About this task: Copy the records below exactly, starting at the line that contains "You are a computer-use" and ending at the line that contains "How do I perform: Click"; leave out any pictures.

Extracted information:
------------

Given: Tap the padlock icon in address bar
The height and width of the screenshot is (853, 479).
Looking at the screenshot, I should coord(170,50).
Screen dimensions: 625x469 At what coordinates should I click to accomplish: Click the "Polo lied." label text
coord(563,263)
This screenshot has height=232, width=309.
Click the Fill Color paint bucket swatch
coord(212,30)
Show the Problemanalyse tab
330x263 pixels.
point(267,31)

------------

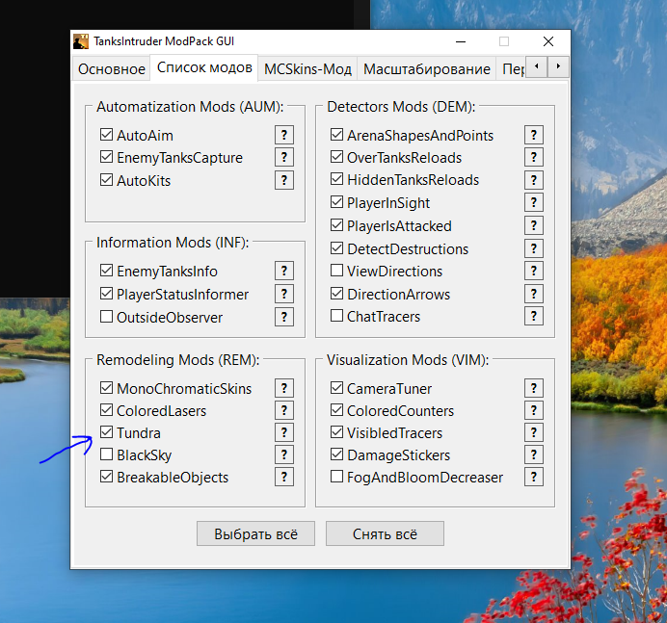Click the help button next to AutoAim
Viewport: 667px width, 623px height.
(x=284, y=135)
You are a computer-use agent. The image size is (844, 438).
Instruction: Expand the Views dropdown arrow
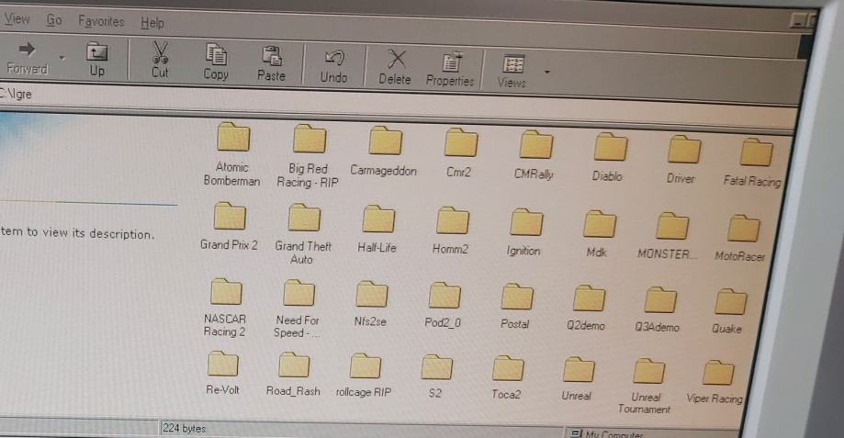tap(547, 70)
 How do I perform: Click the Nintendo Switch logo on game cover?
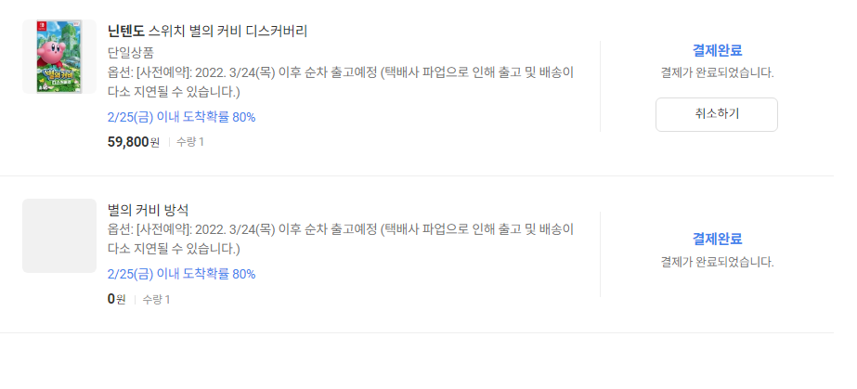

------------

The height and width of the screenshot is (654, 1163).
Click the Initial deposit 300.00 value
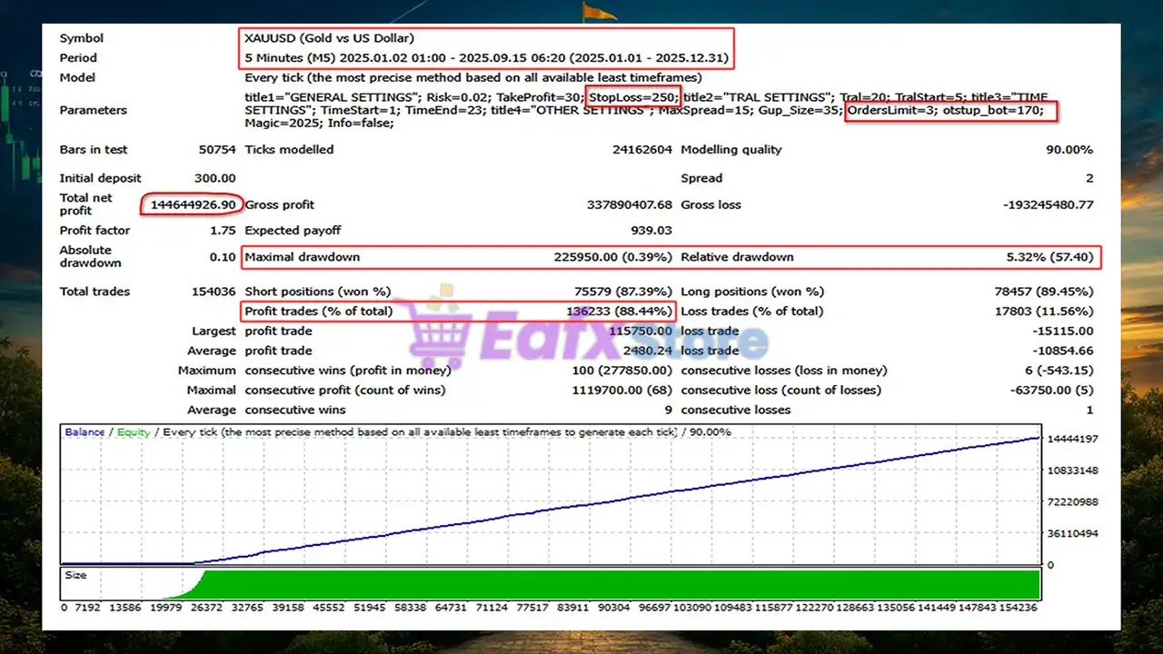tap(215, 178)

------------

Your response:
You are a computer-use agent. The image size is (844, 438).
Instruction: Expand the Views dropdown arrow
tap(547, 70)
 How do I perform: Click the Nintendo Switch logo on game cover?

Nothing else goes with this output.